#### BACAAN
Hadist yang termasuk kategori ini diantaranya adalah
hadist-hadist yang didalamnya terdapat kana-kata kanalyakunu ra’aitul ai’na.[12][13] contohnya
hadist berikut ini :
عن عائشة ان النبي صلى الله عليه وسلم
كان يقسم بين نسائه فيعدل ويقول : اللهم هذه قسمتي فيما أملك فلا تلمني فيما تملك
ولا املك (رواه ابو داود والترمذي و النسائ وابن ماجه)
Dari ‘Aisyah, Rasul SAW membagi
(nafkah dan gilirannya) antar istri-istrinya dengan adil. Beliau bersabda, “Ya
Allah ! Inilah pembagianku pada apa yang aku miliki. Janganlah Engkau mencelaku
dalam hal yang tidak aku miliki”. (H.R. Abu dawud, At-Tirmidzi, An-Nasai, dan
Ibnu Majah).
3.
Hadist Taqriri
Hadist Taqriri adalah hadist berupa ketetapan Nabi
SAW terhadap apa yang datang atau dilakukan oleh para sahabatnya. Nabi SAW
membiarkan atau ,endiamkan suatu perbuatan yang dilakukan oleh para sahabatnya,
tanpa memberikan penegasan, apakah beliau membenarkan atau mempermasalahkannya.
########
#### CUPLIKAN DATA
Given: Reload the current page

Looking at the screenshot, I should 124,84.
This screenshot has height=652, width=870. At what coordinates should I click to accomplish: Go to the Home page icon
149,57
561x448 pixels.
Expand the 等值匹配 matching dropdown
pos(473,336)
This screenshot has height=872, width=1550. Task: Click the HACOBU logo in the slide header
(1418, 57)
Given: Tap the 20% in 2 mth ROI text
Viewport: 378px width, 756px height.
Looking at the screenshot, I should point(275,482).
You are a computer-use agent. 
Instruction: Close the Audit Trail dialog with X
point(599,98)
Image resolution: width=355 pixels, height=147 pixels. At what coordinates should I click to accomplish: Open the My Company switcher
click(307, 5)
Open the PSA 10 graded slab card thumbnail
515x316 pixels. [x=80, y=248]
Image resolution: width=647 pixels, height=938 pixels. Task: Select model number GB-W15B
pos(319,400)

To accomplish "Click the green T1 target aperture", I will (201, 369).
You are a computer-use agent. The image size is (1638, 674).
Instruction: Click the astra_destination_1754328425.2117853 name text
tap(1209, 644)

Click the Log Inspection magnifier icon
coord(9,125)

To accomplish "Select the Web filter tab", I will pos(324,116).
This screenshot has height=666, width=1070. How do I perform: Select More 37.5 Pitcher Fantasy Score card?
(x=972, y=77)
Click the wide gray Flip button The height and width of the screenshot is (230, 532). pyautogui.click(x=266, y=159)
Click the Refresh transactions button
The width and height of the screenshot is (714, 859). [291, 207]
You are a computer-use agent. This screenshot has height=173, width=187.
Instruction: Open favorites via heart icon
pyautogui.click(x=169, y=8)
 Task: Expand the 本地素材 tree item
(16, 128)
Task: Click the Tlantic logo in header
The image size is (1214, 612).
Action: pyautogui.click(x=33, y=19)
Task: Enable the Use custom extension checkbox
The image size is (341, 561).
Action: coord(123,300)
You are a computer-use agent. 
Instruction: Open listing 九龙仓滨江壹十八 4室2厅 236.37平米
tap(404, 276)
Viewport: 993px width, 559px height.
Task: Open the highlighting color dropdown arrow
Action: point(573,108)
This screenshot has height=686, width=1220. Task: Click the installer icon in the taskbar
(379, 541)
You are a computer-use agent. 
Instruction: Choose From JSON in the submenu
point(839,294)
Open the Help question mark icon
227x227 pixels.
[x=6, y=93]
########
- PETUNJUK -
Menurut bacaan tentang hadis, apa yang dimaksud dengan Hadist Taqriri?

- JAWABAN TERTULIS -
Hadist Taqriri adalah hadis berupa ketetapan Nabi SAW terhadap apa yang datang atau dilakukan oleh para sahabatnya.